- **Work instructions**
Please rewrite the material below with "Where should I click to" replaced by "Which spot should I click to" everywhere, leaving everything else unchanged.

***** Information provided

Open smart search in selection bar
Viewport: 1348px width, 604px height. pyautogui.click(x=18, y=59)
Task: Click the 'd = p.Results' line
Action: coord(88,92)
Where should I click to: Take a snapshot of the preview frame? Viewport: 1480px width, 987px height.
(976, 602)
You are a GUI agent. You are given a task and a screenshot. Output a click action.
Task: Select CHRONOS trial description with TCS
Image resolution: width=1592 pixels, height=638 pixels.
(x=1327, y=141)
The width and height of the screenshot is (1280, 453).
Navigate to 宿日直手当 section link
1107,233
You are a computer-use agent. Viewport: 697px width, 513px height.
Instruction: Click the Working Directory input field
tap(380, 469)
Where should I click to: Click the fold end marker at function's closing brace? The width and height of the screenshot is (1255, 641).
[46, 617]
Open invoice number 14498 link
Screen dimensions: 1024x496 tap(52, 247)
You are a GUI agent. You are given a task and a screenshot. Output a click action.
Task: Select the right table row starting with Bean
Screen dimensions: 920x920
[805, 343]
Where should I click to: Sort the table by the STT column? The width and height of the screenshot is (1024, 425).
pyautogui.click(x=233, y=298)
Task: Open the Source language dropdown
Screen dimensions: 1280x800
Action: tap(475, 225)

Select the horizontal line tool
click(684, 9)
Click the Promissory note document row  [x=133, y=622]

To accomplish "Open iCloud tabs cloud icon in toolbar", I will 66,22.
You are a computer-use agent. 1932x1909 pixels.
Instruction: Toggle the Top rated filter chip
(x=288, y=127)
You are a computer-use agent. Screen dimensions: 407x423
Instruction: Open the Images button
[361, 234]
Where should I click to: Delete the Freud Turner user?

**********

- **Result for this exercise**
Open smart search in selection bar
Viewport: 1348px width, 604px height. pyautogui.click(x=18, y=59)
Task: Click the 'd = p.Results' line
Action: coord(88,92)
Which spot should I click to: Take a snapshot of the preview frame? Viewport: 1480px width, 987px height.
(976, 602)
You are a GUI agent. You are given a task and a screenshot. Output a click action.
Task: Select CHRONOS trial description with TCS
Image resolution: width=1592 pixels, height=638 pixels.
(x=1327, y=141)
The width and height of the screenshot is (1280, 453).
Navigate to 宿日直手当 section link
1107,233
You are a computer-use agent. Viewport: 697px width, 513px height.
Instruction: Click the Working Directory input field
tap(380, 469)
Which spot should I click to: Click the fold end marker at function's closing brace? The width and height of the screenshot is (1255, 641).
[46, 617]
Open invoice number 14498 link
Screen dimensions: 1024x496 tap(52, 247)
You are a GUI agent. You are given a task and a screenshot. Output a click action.
Task: Select the right table row starting with Bean
Screen dimensions: 920x920
[805, 343]
Which spot should I click to: Sort the table by the STT column? The width and height of the screenshot is (1024, 425).
pyautogui.click(x=233, y=298)
Task: Open the Source language dropdown
Screen dimensions: 1280x800
Action: tap(475, 225)

Select the horizontal line tool
click(684, 9)
Click the Promissory note document row  [x=133, y=622]

To accomplish "Open iCloud tabs cloud icon in toolbar", I will 66,22.
You are a computer-use agent. 1932x1909 pixels.
Instruction: Toggle the Top rated filter chip
(x=288, y=127)
You are a computer-use agent. Screen dimensions: 407x423
Instruction: Open the Images button
[361, 234]
Which spot should I click to: Delete the Freud Turner user?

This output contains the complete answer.